- List of tasks
1. List the name of every function whose declaration appears in the AMPS user-defined function documentation below.
2. Write what comes next in the AMPS user-defined function documentation below, starting after its final sentence.

Begin Document text

The following table lists the string construction functions.

Function  

char *

amps_expression_value_allocate_cstr

(amps_expression_value *v,

uint32_t len);

Sets the type of the provided amps_expression_value to string, and allocates space for a string of size len. Returns a pointer to the beginning of the allocated memory.

With this function, the amps_expression_value owns the allocated memory and will free the memory when the value is destroyed.

void amps_expression_value_set_cstr

( amps_expression_value *v,

const char * p,

uint32_t len);

Sets the type of the amps_expression_value to string, and sets the value to point to a string of size len starting at p.

With this function, the amps_expression_value does not own the memory that p points to, and does not free the memory when the value is destroyed.

Table 4.1: String Construction Functions

Making UDF Functions Array-Aware

AMPS includes functions for working with array values passed into a UDF. By default, when a value provided to a UDF is an array, AMPS provides the first value in the array to the UDF. This is similar to the way that most existing functions in AMPS work.

AMPS also provides functions that you can use to make your function array-aware. Notice that a UDF must return a single value as a return type: however, this capability can be used to perform operations on array values. For example, you could implement an ARRAY_LEN() function to allow clients to write filters like ARRAY_LEN(/items) < 10.

The following table lists the functions provided for working with arrays:

Function  
int
amps_expression_value_is_array(
     amps_expression_value v);
Returns TRUE (non-zero) if the provided amps_expression_value contains an array, 0 otherwise.
amps_expression_value_array
amps_expression_value_as_array(
   amps_expression_value v,
   size_t* outCount);
Retrieves the array from the provided amps_expression_value and sets outCount to the number of items in the array.

End Document text
Begin Stored rows

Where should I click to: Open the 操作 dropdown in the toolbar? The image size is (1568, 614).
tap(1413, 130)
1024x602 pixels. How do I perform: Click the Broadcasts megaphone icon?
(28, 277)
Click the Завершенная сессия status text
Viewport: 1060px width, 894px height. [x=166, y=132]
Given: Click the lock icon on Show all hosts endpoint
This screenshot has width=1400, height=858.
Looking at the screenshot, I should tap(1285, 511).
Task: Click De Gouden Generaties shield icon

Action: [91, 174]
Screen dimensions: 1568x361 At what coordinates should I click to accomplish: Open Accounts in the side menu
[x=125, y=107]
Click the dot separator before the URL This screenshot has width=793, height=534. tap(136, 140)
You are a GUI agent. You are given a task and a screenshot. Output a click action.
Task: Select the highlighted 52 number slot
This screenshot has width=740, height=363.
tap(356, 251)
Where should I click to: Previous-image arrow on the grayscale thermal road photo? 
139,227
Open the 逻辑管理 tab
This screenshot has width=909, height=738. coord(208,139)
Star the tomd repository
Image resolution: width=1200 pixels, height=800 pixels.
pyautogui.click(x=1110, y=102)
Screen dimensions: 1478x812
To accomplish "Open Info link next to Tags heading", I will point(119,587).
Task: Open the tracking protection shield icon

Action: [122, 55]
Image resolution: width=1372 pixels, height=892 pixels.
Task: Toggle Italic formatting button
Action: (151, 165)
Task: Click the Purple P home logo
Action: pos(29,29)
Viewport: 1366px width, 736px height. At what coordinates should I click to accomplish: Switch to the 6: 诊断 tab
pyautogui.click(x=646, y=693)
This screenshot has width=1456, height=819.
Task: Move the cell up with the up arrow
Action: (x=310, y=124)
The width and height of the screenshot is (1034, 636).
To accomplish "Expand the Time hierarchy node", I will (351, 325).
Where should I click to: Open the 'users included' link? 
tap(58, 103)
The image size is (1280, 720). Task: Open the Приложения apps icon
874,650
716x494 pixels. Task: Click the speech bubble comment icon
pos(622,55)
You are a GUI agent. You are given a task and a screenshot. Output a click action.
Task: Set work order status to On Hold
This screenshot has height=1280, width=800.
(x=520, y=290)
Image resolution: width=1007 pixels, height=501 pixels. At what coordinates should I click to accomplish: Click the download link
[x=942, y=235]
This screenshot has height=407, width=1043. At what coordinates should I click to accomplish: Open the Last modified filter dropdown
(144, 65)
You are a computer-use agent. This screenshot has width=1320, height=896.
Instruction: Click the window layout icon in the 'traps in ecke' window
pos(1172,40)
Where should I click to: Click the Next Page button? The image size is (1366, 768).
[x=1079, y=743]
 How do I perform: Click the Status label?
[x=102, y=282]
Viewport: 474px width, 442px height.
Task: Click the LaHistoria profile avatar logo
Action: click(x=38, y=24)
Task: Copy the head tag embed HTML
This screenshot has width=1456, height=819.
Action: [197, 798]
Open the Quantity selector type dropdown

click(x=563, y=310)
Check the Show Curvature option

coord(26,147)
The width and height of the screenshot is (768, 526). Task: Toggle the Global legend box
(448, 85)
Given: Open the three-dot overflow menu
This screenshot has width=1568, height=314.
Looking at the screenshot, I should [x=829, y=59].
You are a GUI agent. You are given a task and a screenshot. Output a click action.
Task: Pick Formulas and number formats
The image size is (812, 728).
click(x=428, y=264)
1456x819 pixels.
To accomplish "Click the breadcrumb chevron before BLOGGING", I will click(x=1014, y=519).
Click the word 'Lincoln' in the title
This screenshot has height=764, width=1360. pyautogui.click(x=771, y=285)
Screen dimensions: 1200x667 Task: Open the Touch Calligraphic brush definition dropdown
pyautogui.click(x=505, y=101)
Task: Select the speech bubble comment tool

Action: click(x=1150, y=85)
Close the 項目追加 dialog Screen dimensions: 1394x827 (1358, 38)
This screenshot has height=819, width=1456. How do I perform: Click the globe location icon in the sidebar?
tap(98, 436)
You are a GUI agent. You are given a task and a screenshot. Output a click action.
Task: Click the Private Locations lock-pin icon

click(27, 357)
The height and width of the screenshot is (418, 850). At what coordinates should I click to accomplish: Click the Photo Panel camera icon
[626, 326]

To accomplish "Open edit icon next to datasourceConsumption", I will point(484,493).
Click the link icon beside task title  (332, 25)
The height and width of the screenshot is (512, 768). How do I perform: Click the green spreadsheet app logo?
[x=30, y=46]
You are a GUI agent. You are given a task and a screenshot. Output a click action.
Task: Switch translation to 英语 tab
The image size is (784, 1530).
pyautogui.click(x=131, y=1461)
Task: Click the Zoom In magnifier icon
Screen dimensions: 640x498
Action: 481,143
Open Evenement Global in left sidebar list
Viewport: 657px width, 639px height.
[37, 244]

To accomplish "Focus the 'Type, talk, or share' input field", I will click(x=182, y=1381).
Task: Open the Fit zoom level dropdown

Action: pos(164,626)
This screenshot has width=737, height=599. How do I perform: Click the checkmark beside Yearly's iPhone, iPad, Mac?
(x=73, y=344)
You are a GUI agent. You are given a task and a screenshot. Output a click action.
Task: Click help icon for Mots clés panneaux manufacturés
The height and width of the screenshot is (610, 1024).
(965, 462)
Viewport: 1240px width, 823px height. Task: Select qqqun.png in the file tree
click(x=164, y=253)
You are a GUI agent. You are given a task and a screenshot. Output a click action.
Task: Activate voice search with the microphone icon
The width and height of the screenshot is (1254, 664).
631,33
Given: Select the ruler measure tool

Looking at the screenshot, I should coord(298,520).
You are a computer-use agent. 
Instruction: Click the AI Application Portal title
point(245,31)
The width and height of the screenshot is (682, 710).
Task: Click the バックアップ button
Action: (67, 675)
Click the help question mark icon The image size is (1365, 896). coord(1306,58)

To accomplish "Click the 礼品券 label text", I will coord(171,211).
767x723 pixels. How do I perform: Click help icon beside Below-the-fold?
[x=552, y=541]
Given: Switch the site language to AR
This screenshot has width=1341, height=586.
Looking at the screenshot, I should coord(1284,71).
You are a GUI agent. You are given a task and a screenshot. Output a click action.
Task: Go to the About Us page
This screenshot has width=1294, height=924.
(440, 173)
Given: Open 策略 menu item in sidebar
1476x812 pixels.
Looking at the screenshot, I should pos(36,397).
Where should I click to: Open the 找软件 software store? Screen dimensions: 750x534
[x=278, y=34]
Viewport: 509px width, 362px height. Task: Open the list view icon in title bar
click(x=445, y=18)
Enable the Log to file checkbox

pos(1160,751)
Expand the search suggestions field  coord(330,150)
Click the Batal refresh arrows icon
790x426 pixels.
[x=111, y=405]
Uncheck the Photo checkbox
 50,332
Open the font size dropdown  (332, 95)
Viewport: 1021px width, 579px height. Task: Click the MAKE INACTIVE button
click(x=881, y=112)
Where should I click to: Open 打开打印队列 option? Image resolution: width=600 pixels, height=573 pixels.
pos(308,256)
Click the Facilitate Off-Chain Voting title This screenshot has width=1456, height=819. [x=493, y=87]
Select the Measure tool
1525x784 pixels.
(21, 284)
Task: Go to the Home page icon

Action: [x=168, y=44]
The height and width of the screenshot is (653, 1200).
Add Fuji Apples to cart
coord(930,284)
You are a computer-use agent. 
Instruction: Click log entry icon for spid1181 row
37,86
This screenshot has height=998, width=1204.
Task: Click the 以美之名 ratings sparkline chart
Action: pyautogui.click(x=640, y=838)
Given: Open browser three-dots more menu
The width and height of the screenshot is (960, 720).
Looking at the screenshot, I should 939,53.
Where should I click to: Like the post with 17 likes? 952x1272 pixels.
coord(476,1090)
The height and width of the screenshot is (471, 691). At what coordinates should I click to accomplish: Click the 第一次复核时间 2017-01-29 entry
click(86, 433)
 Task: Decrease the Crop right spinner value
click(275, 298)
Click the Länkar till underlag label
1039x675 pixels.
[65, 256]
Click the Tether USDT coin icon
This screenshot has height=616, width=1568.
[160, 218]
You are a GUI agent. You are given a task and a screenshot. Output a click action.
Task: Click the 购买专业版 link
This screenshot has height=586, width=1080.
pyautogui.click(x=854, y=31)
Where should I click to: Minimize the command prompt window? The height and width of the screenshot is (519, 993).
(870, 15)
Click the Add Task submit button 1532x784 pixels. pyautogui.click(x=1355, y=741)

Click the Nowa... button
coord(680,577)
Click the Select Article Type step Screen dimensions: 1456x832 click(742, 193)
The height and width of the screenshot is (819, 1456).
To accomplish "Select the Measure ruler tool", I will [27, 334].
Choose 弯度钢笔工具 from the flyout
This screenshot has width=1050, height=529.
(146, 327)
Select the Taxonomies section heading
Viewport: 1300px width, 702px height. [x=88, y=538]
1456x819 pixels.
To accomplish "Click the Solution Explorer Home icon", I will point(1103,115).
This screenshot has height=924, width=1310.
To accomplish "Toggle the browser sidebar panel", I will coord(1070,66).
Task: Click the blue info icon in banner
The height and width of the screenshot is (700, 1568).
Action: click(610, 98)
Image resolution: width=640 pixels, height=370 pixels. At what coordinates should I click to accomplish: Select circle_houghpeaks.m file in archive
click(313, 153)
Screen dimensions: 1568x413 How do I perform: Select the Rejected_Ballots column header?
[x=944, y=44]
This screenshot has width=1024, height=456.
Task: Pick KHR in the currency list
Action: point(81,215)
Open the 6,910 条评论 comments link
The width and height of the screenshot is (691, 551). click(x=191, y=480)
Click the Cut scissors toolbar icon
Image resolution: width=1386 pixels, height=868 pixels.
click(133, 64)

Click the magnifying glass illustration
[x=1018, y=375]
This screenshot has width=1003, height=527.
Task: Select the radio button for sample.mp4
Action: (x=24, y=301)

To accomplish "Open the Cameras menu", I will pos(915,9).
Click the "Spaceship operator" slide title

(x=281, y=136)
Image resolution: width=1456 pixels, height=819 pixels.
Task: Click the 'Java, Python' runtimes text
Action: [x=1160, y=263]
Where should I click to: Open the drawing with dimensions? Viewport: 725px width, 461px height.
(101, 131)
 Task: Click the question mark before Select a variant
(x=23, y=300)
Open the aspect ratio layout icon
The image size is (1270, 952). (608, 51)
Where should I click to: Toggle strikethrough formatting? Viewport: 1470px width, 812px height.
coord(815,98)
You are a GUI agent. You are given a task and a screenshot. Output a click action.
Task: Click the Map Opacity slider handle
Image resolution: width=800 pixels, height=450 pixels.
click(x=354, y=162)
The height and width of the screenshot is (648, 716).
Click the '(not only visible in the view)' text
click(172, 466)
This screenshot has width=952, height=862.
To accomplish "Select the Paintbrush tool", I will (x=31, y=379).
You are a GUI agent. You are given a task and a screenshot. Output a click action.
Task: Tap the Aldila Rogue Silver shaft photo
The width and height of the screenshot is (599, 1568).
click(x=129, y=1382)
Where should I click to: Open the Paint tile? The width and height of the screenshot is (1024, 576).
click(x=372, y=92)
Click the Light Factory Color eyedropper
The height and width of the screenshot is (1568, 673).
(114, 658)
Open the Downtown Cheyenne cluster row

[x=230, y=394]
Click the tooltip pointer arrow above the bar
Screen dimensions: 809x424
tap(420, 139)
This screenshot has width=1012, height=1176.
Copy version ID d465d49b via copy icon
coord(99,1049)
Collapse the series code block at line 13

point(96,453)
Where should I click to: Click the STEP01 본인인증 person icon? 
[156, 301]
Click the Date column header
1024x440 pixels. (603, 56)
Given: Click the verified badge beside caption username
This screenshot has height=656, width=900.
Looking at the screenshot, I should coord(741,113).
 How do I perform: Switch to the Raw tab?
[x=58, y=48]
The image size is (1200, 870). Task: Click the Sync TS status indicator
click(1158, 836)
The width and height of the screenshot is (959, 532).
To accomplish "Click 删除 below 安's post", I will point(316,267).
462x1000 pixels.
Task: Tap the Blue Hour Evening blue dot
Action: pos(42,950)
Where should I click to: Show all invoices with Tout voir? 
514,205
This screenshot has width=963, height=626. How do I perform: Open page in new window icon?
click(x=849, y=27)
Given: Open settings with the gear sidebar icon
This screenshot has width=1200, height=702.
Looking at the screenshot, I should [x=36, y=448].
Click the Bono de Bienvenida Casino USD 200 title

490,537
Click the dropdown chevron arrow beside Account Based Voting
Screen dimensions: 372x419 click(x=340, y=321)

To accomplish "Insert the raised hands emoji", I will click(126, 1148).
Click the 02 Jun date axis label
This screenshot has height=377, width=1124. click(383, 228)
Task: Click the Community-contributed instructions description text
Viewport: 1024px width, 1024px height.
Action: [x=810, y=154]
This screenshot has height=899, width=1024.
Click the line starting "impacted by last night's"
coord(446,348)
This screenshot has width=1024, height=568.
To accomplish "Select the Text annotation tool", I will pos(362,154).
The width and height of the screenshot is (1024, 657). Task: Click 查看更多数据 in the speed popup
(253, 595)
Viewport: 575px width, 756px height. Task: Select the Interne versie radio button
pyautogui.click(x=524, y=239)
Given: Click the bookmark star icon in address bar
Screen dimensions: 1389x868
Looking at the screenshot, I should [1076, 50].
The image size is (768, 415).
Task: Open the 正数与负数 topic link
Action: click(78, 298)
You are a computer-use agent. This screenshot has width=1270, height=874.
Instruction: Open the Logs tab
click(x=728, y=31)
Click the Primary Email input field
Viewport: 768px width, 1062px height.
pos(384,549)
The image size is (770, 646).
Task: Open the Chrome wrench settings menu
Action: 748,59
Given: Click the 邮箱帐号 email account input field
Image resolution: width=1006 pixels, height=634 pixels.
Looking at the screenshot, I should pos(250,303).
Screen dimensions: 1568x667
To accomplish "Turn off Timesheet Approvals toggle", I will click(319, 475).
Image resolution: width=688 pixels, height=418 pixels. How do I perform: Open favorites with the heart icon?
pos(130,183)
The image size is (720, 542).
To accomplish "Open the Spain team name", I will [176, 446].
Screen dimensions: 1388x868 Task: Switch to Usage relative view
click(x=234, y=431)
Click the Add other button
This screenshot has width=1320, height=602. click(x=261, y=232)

End Stored rows

- Response list
1.
amps_expression_value_allocate_cstr
amps_expression_value_set_cstr
amps_expression_value_is_array
amps_expression_value_as_array

2.
amps_expression_value
amps_expression_value_get(
   amps_expression_value_array array,
   size_t pos);
Retrieves the value at position pos. The first item in the array is at position 0.

Table 4.2: Array Functions

Registering the UDF with AMPS

For AMPS to call your UDF, you must register the function with AMPS during module initialization. The AMPS utility API includes the following function for registering the module with AMPS:

Function  
amps_register_udf( amps_udf_t udf, amps_register_udf, const char *name, size_t paramcount )

Registers a UDF with AMPS. The udf parameter is a pointer to the function to call for this UDF

name is the name of the function within AMPS expressions.

paramcount is the number of parameters for this UDF.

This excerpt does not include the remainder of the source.